### Brief 1
Please explain in one to three sentences why, according to the Beam logging message, Log does not fit the definition of a primitive.
### Brief 2
Carry on with the Beam logging message, starting after its final sentence.

### Text provided
┌──
(Warning: I may just be rehashing Davor's email in different language,
but I think it might help.)
I think we could use a few definitions here: (aside: do we have a
definitions page? I could not find one).
- a *primitive* is a fundamental component of the Beam programming
model. It should mean the same thing in every language and it should not
be expressible in terms of other primitives. If you look at the Beam
Compatibility Matrix
<http://beam.incubator.apache.org/capability-matrix/> and the Beam
Technical Vision
<https://drive.google.com/a/google.com/folderview?id=0B-IhJZh9Ab52OFBVZHpsNjc4eXc&usp=sharing#>
you will see things like GroupByKey and ParDo listed among the primitives.
- an *SDK* is a language-specific implementation of the Beam model. An
SDK will usually have at least 2 runners: a "testing and experimenting"
runner that is likely to be single-process and in-memory; and a "real"
runner that scale to large datasets and may use multiple cores and be
distributed. In some languages, an SDK may have multiple runners (Java:
Direct,InProcess,Cloud Dataflow,Flink,Spark).
I think that Log does not fit well with the definition for a Primitive.
It is likely to have somewhat different definitions and semantics across
languages, and we can already implement it as a Composite PTransform
containing a ParDo+DoFn.
Next, I do think that each SDK needs to have a standard way to log.
This needs to go above and beyond a Logging primitive -- log
messages inside of DoFns or libraries of composite transforms, for
instance, should all be loggable the same way and end up being processed
in a coherent manner.
└──
### Data excerpt
┌──
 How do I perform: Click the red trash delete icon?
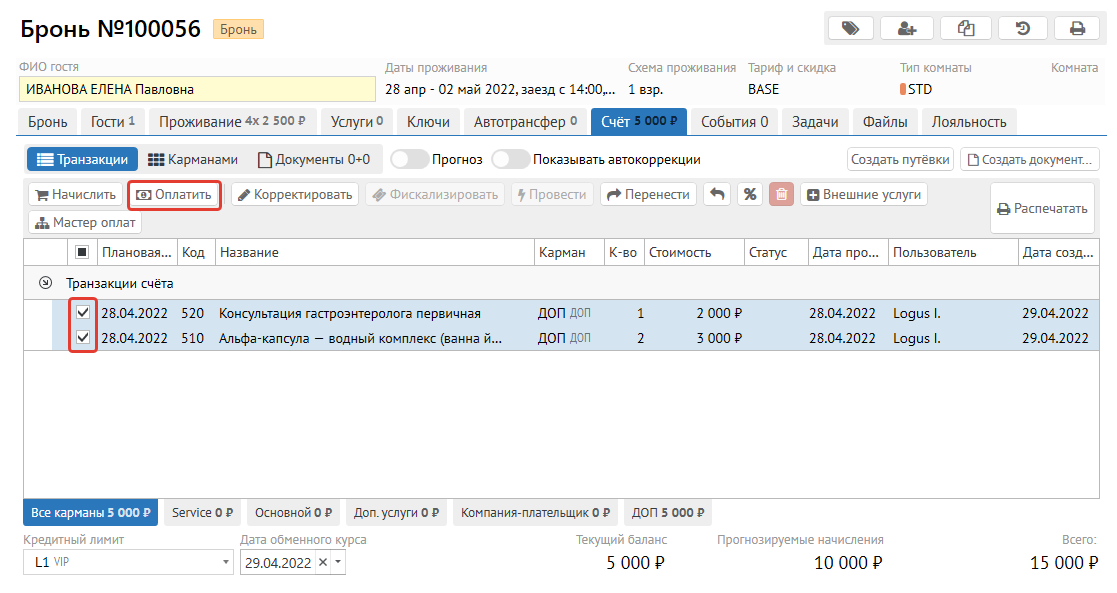[782, 195]
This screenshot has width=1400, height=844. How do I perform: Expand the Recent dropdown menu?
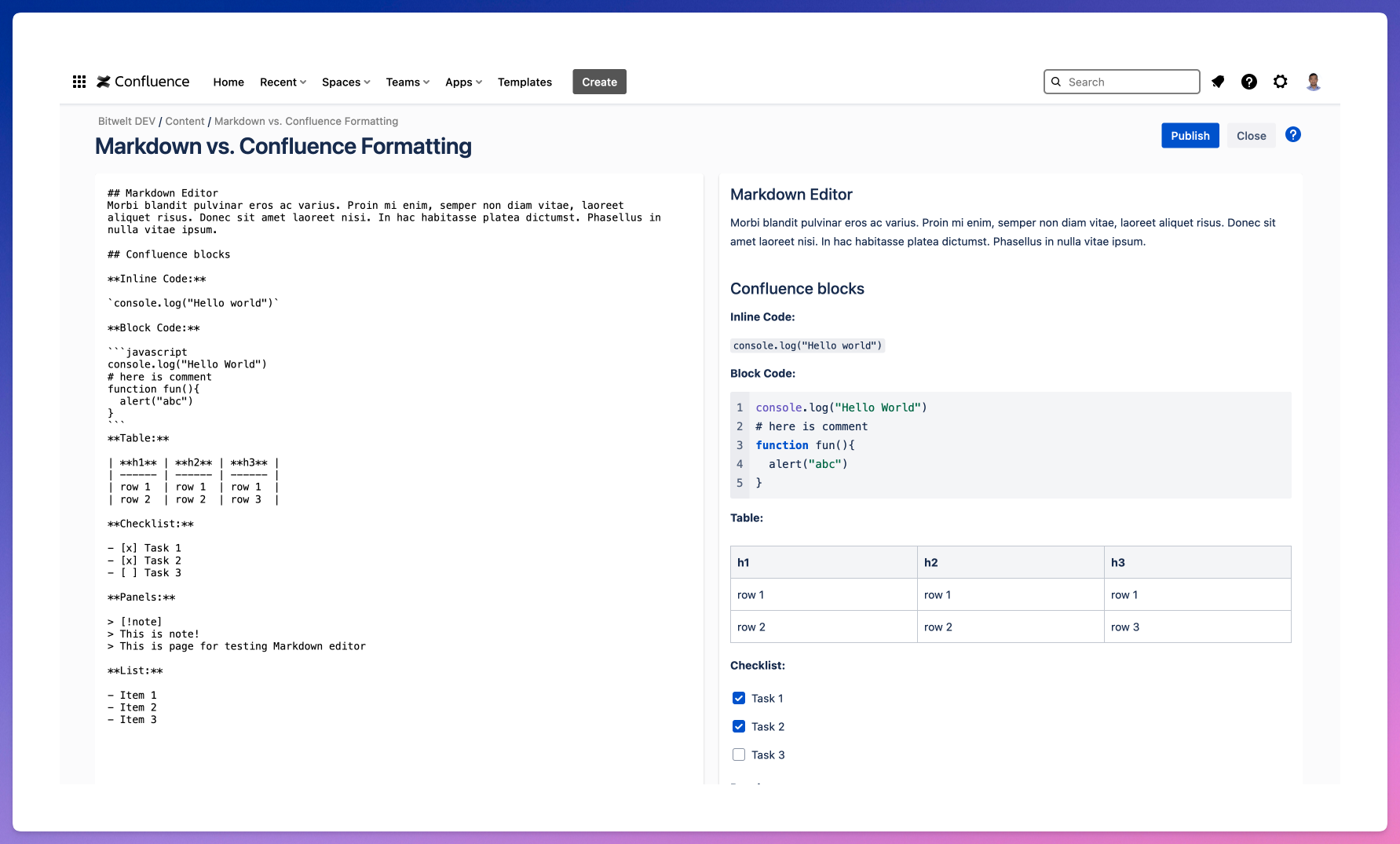tap(283, 82)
└──
### Exercise output 1
A primitive should mean the same thing in every language and should not be expressible in terms of other primitives. Log is likely to have somewhat different definitions and semantics across languages, and it can already be implemented as a Composite PTransform containing a ParDo+DoFn.

### Exercise output 2
This standardized logging should not be runner-specific, because we
do not want library authors to have to specialize their logging code to
the intended runner, but it should be "interceptable" by runners to
provide specialized behavior. In Java, for instance, we commend slf4j
loggers, but each runner can register customized logging handlers.
Third, we get to the question of whether most SDKs should include a Log
PTransform in the "standard library" along with say, the ability to read
and write from text files.
We could make a reasonable argument for yes, if there we common
patterns such as Ismael suggested, e.g., "log if some condition holds",
perhaps with some frequency.
We should think somewhat carefully about what these patterns are:
it's easy to dramatically slow down a pipeline by logging too much, and
it's hard to implement certain primitives in a global way. E.g., "log
every 1 second" would naturally mean "1 second ... per process" if we
had many processes, unless we have a distributed rate limiter.
Hope that makes sense / hope it helps,
Thanks!
Dan
On Sun, Mar 20, 2016 at 1:05 PM, Jean-Baptiste Onofré <[email protected]
<mailto:[email protected]>> wrote:
Welcome aboard and great idea ;)
Probably DoFn is easier and straight forward in your case.
Anyway, it would be a good addition to the SDK (as primitives), or
at least in a "Data Integration DSL" (as I thought first).
Regards
JB
On 03/20/2016 09:01 PM, Ismaël Mejía wrote:
Hello,
I agree with you JB, Log is a more appropriate name for the case
of 'print',
we can definitely create a richer transform with your ideas, and
we will
discuss the details later on when we start to work together.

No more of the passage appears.